Este tipo de delitos son tan graves, que nuestra legislación ha estimado necesario declararlos imprescriptibles, en consideración a que sus efectos pueden hacer que las víctimas se sientan con capacidad de denunciarlos recién décadas después de que ellos ocurrieron.
Delitos sexuales contra menores. ¿Delitos imprescriptibles? Si!!!

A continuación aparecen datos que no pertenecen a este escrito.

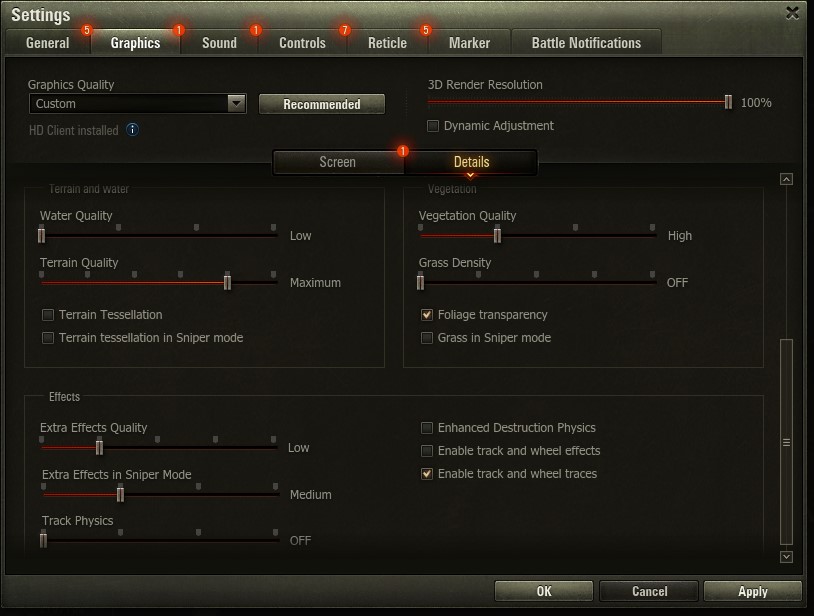814x616 pixels.
Task: Click the 3D Render Resolution slider
Action: [579, 102]
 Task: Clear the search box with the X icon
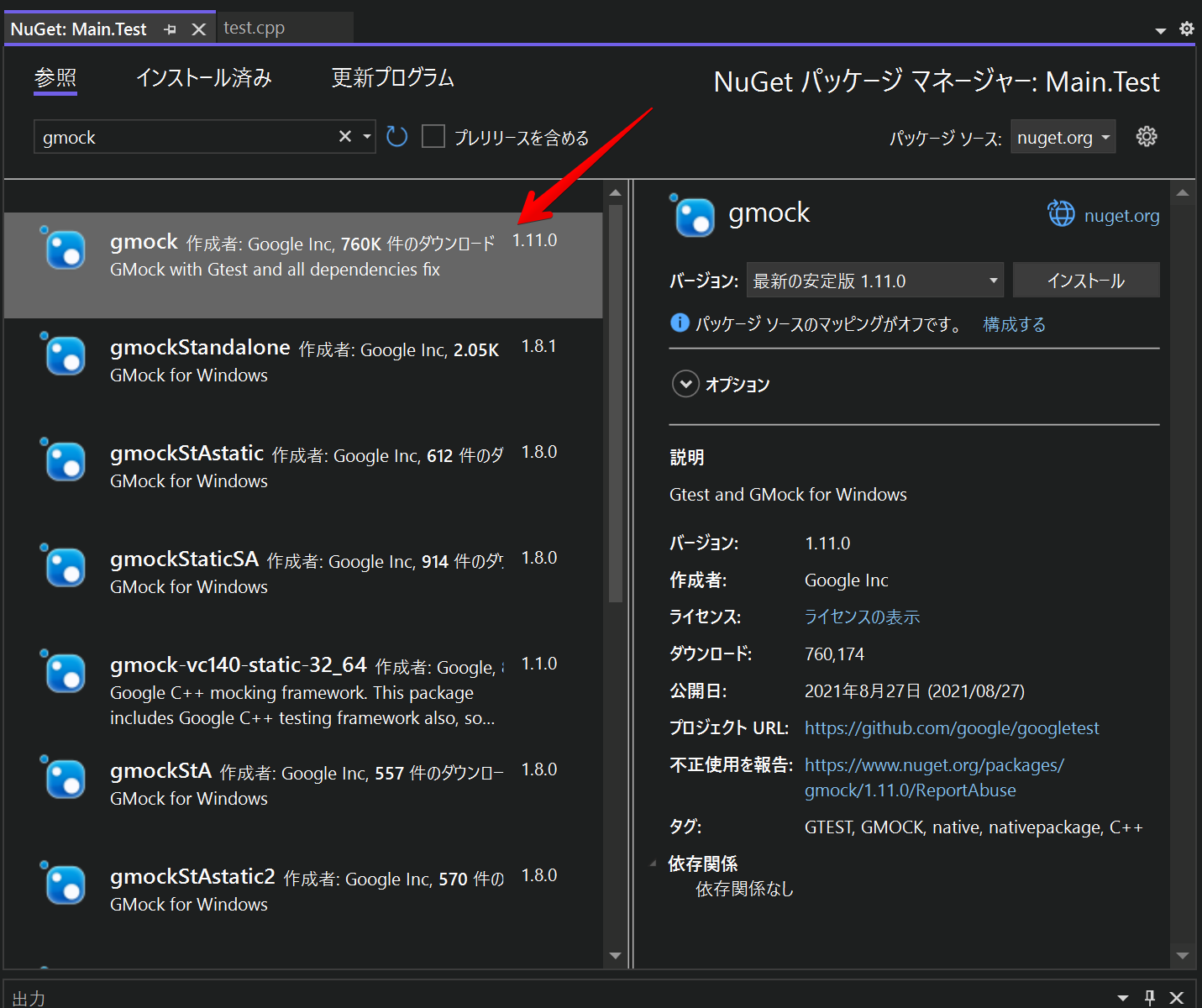344,135
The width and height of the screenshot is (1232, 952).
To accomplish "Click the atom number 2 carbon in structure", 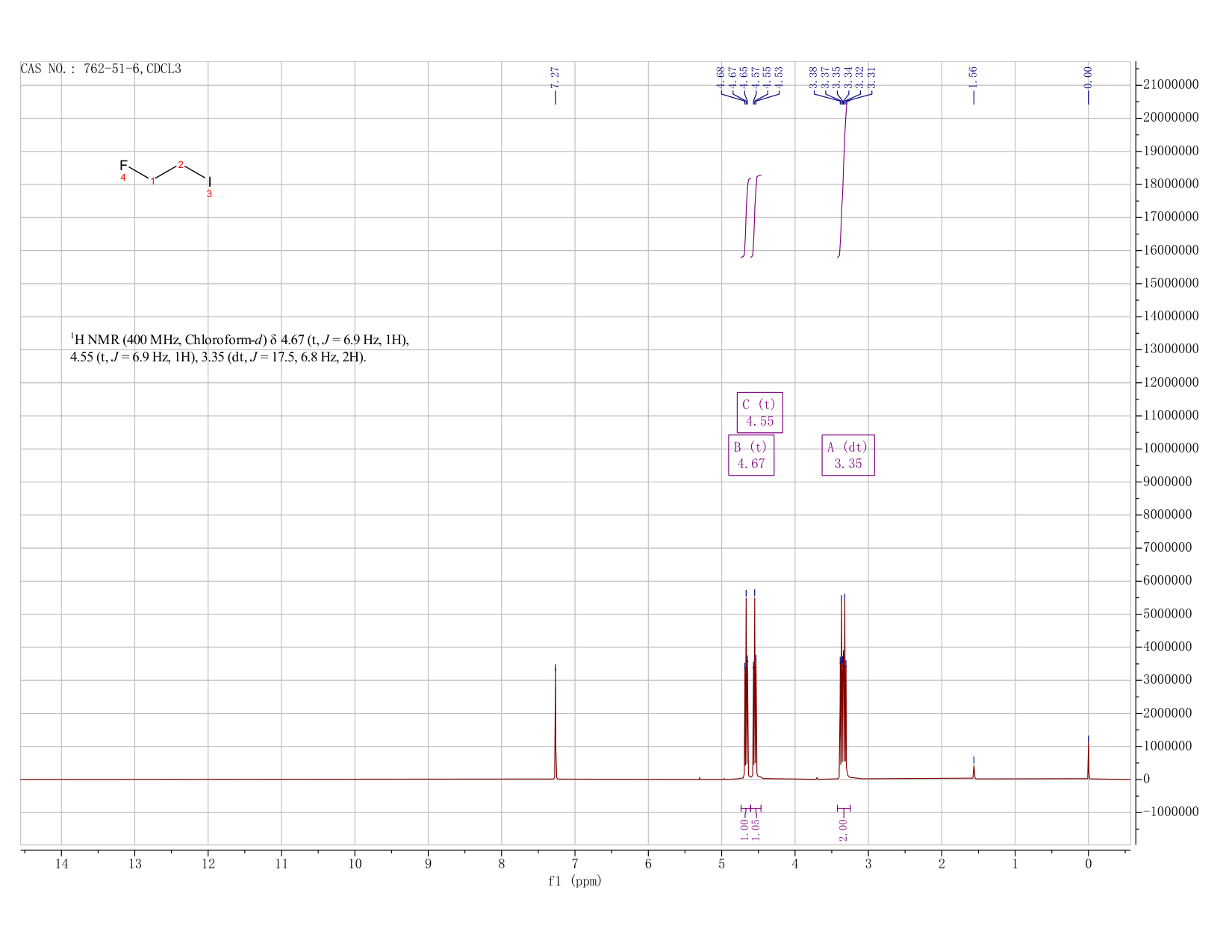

En el día de hoy hemos conocido la sentencia que el Poder Judicial de nuestro país, una de las instituciones más representativas del poder estatal, sujeto como el que más al cumplimiento de las obligaciones que emanan de la Convención de los Derechos del Niño, dictó en contra de Eduardo Macaya Zentilli, padre del senador y presidente de la UDI Javier Macaya, condenado por abuso sexuales reiterados contra dos menores, de los cuatro casos que originalmente se le imputaron. Fue condenado a seis años. El proceso se llevó adelante con prohibición de informar públicamente sobre aquello que permitiera individualizar a las víctimas, lo que se tradujo en que no tenemos un conocimiento detallado de los hechos. De todas maneras llama la atención la sanción efectiva, seis años. A esos seis, se le debe imputar el tiempo que estuvo sometido a medidas cautelares, un mes recluido en el hospital y el resto en su casa con arresto domiciliario. Esto es más de un año sin conocer una celda.
¡En menos
de dos años más puede estar en libertad! Saque Ud. las conclusiones.